▸ Reading passage:
+++
On May 4, 1976, Border Patrol Agents Ortiz and Casas were monitoring traffic at the intersection of Highways 16 and 359 near Hebbronville, Texas. Hebbronville is situated some 70 miles from the Mexican border via the most direct route. At approximately 9:30 a. m., the agents were alerted by “Chekar” signals that several vehicles were approaching the intersection on Highway 359, which originates at Laredo, Texas. The Chekar device was imbedded in Highway 359 some 12 miles west of Hebbronville. Agent Ortiz testified that the agents observed a 1968 Chevrolet truck, a Continental Trailways bus and a 1973 Hornet car approach the intersection. It was later determined that appellants Cosme Sanes Escamilla and Valentin Escamilla were driving the truck and automobile respectively. The truck made a left turn and proceeded north on Highway 16 toward Freer, Texas, and the car followed, after stopping for a red light at the intersection. The bus turned south on Highway 16.
Agents Ortiz and Casas testified that after viewing the sequence of events described above, they became suspicious of appellants’ activities. They said their suspicions were grounded upon several factors. First, the truck had out-of-county license plates (Bexar County) and made a left turn on Highway 16 going toward Bexar County. Second, both the truck and the car were traveling close to a commercial bus. The agents were aware of reports that smugglers and transporters of illegal aliens travel close to busses in hopes of escaping detection, while the agents occupy themselves with the immigration check on the bus. Finally, as appellants proceeded through the intersection, neither “acknowledged the presence” of the agents’ vehicle parked at the intersection, i. e. appellants stared straight ahead.
Their suspicions aroused, Agents Casas and Ortiz abandoned their original plan to conduct an immigration check on the bus and followed appellants. The agents immediately passed the car driven by Valentin Escamilla in order to obtain a better view of the truck. Again Valentin Escamilla did not look at the agents as they passed and immediately fell back some distance from the agents’ vehicle. From their vantage point behind the truck, the agents observed that the truck was loaded with bales of hay, that the bales were “clumsily stacked” and that there were 4" gaps between some of the bales. From these factors, the agents suspected that the truck contained secret compartments, with gaps between the bales to provide air for illegal aliens. Although neither had observed aliens transported in this manner, both had “heard reports” of similar incidents. A decision was made to stop the truck for an immigration check.
While Agent Ortiz questioned Cosme Es-camilla as to his citizenship, Agent Casas peered through some cracks in the side board of the truck, seeing what he thought to be burlap sacks. Agent Casas also detected a “strong odor” of marijuana emanating from the truck. Based on these observations, the agents searched the truck and discovered 2,844 pounds of marijuana *1231 underneath the bales of hay. 1 After finding the marijuana, Agent Ortiz drove north on Highway 16, stopped the vehicle driven by Valentin Escamilla and placed him under arrest. Ortiz testified that he had thought the two vehicles were connected because, after turning north on Highway 16, the truck slowed down, enabling the car to negotiate the turn and catch up.
+++
▸ Raw data:
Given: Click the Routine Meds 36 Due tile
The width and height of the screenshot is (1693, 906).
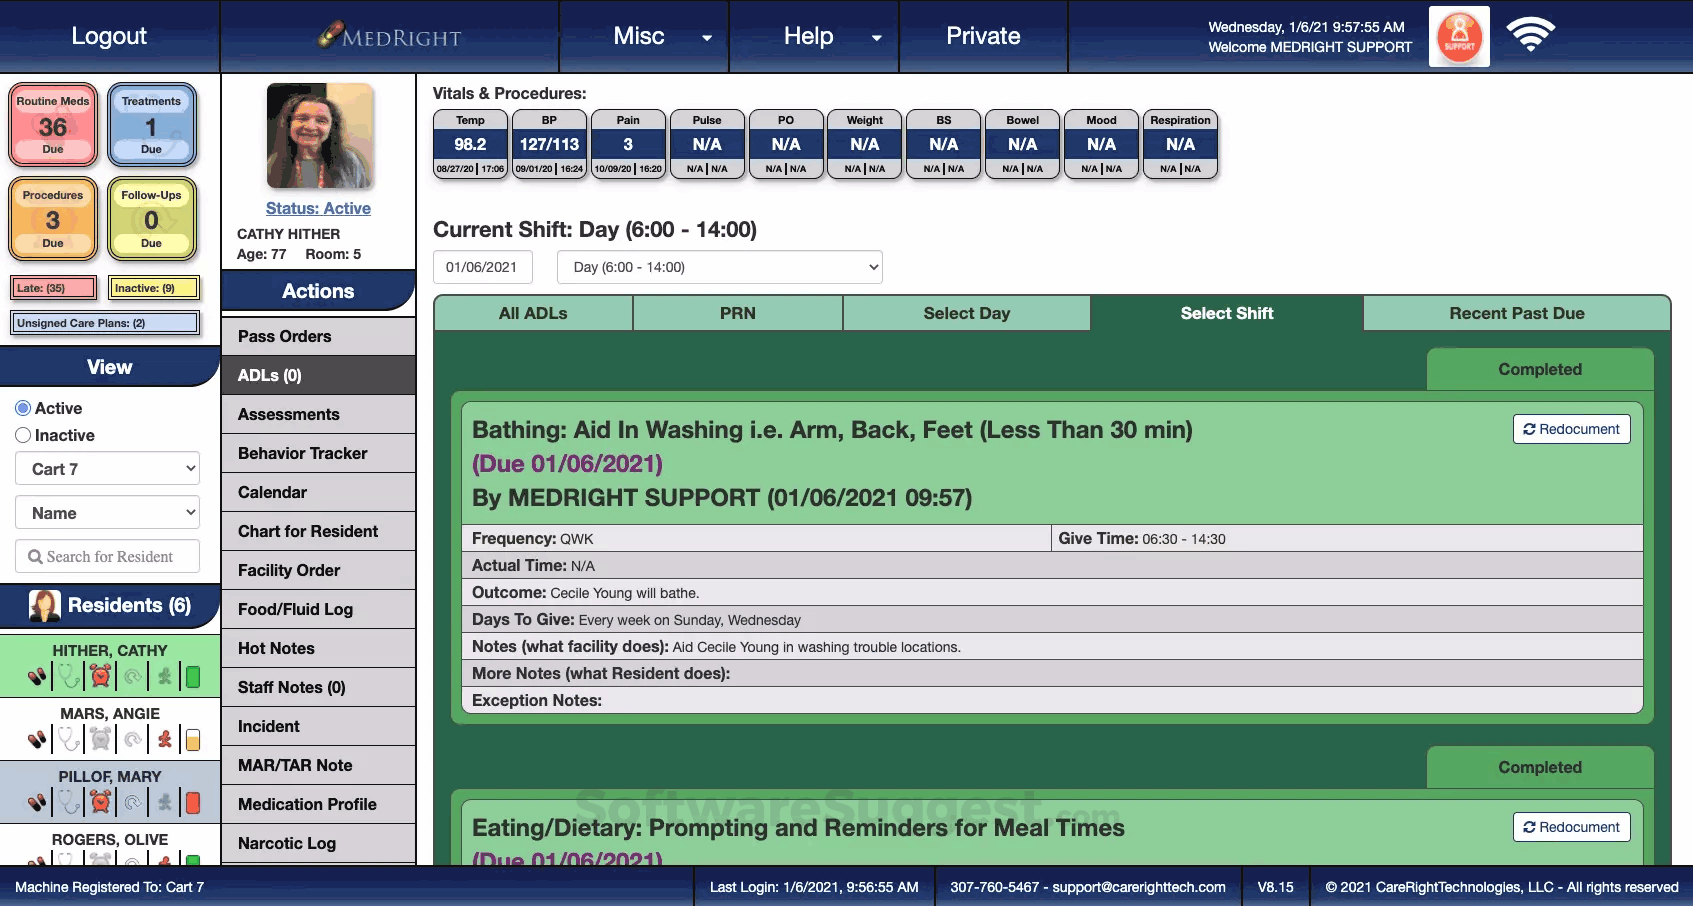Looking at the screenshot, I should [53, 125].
+++
▸ To do:
A: Rewrite the Border Patrol passage starting with "Agents Ortiz and Casas testified" and going on through "stared straight ahead.", changing "commercial bus" to "passenger bus".
B: In the Border Patrol passage, how many pounds of marijuana did the agents find under the bales of hay?

▸ The results:
A:
Agents Ortiz and Casas testified that after viewing the sequence of events described above, they became suspicious of appellants’ activities. They said their suspicions were grounded upon several factors. First, the truck had out-of-county license plates (Bexar County) and made a left turn on Highway 16 going toward Bexar County. Second, both the truck and the car were traveling close to a passenger bus. The agents were aware of reports that smugglers and transporters of illegal aliens travel close to busses in hopes of escaping detection, while the agents occupy themselves with the immigration check on the bus. Finally, as appellants proceeded through the intersection, neither “acknowledged the presence” of the agents’ vehicle parked at the intersection, i. e. appellants stared straight ahead.

B: 2,844 pounds